══ Task input

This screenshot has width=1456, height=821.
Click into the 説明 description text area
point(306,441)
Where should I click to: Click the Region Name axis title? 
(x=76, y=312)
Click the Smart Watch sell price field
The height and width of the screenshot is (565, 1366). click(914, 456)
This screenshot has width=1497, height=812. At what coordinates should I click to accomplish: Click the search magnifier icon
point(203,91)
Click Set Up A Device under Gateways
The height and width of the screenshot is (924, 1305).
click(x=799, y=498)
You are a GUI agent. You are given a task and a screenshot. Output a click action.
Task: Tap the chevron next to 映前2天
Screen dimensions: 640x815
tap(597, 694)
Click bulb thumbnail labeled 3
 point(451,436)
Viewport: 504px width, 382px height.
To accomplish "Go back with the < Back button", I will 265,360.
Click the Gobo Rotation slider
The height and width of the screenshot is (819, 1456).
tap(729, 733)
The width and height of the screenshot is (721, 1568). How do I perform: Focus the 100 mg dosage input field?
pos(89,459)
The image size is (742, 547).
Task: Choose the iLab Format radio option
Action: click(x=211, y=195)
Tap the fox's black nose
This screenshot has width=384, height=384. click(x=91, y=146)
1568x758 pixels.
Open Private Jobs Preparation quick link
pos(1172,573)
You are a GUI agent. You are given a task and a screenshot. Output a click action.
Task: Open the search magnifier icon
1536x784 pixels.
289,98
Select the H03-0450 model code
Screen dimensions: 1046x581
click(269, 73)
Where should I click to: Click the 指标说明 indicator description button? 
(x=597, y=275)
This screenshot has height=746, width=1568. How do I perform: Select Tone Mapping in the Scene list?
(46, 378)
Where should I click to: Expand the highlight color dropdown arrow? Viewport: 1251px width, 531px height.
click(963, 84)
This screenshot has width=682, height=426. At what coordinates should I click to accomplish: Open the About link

════

Each record above has to be set down again, word for word.

Output of the exercise
This screenshot has width=1456, height=821.
Click into the 説明 description text area
point(306,441)
Where should I click to: Click the Region Name axis title? 
(x=76, y=312)
Click the Smart Watch sell price field
The height and width of the screenshot is (565, 1366). click(914, 456)
This screenshot has width=1497, height=812. At what coordinates should I click to accomplish: Click the search magnifier icon
point(203,91)
Click Set Up A Device under Gateways
The height and width of the screenshot is (924, 1305).
click(x=799, y=498)
You are a GUI agent. You are given a task and a screenshot. Output a click action.
Task: Tap the chevron next to 映前2天
Screen dimensions: 640x815
tap(597, 694)
Click bulb thumbnail labeled 3
 point(451,436)
Viewport: 504px width, 382px height.
To accomplish "Go back with the < Back button", I will 265,360.
Click the Gobo Rotation slider
The height and width of the screenshot is (819, 1456).
tap(729, 733)
The width and height of the screenshot is (721, 1568). How do I perform: Focus the 100 mg dosage input field?
pos(89,459)
The image size is (742, 547).
Task: Choose the iLab Format radio option
Action: click(x=211, y=195)
Tap the fox's black nose
This screenshot has width=384, height=384. click(x=91, y=146)
1568x758 pixels.
Open Private Jobs Preparation quick link
pos(1172,573)
You are a GUI agent. You are given a task and a screenshot. Output a click action.
Task: Open the search magnifier icon
1536x784 pixels.
289,98
Select the H03-0450 model code
Screen dimensions: 1046x581
click(269, 73)
Where should I click to: Click the 指标说明 indicator description button? 
(x=597, y=275)
This screenshot has height=746, width=1568. How do I perform: Select Tone Mapping in the Scene list?
(46, 378)
Where should I click to: Expand the highlight color dropdown arrow? Viewport: 1251px width, 531px height.
click(963, 84)
This screenshot has width=682, height=426. At what coordinates should I click to accomplish: Open the About link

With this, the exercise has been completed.